The White Planet

Jean Lemire, Thierry Piantanida and Thierry Ragobert

BY Stephen BroomerPublished Mar 19, 2007

Directorial team Jean Lemire, Thierry Piantanida and Thierry Ragobert have created The White Planet, a vanishing land of polar bears, whales, birds and moose. The filmmakers unveil a fantasy narrative about this exotic world in the tradition of The Hellstrom Chronicle and Lessons of Darkness. Where those films succeeded (in spades), The White Planet does not. Breathtakingly intimate images of polar bears in hibernation, or of a giant octopus underwater, are subject to disappointing use of dramatic conventions. An immediate sore point presents itself in the form of unconvincing dramatic editing and sound. The entrance of a beautiful hooded seal is made laughable, dramatic editing fixing its terrifying appearance to reaction shots from a pup.
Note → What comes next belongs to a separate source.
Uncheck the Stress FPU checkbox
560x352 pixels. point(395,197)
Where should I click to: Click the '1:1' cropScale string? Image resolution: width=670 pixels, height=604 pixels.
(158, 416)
Each time the hooded seal appears, its ballooning cap and bulging eyes appealing to the viewer as something stunning and exotic, the pop score emerges, is vanquished to silence for a cute baby seal reaction shot, and returns again. Repeat. For this English language release, cute, arrogant narration abounds. This is not an issue of voice and presentation but a problem with scripting. For the ominous English narrator, polar bears are "the Lords of the White Planet,” beluga whales are "the Sea Canaries of the White Planet” and so forth. These animals are allowed only what dignity the humans on their sidelines can personify to them, and that romantic equation between human and animal emotions, human and animal societies, quickly becomes tiresome. The music cannot meld with the beauty of the landscape — a clear product of the urban world, Bruno Coulais’s score sounds akin to John Adams in a discotheque. A very late message about global warming contradicts the seemingly unbreakable circle of life that has been presented and provides no explanation as to why (and no significant explanation as to how) this alien land is coming to its end. This is a film that comes from former members of the Cousteau team and it is deeply rooted in the romantic Cousteau mindset. Its astonishing cinematography would be worth the time of any dedicated fans of nature and environmental documentary, but bear in mind that it is that cinematographic virtuosity that makes its dramatic and structural failings all the more apparent and unfortunate.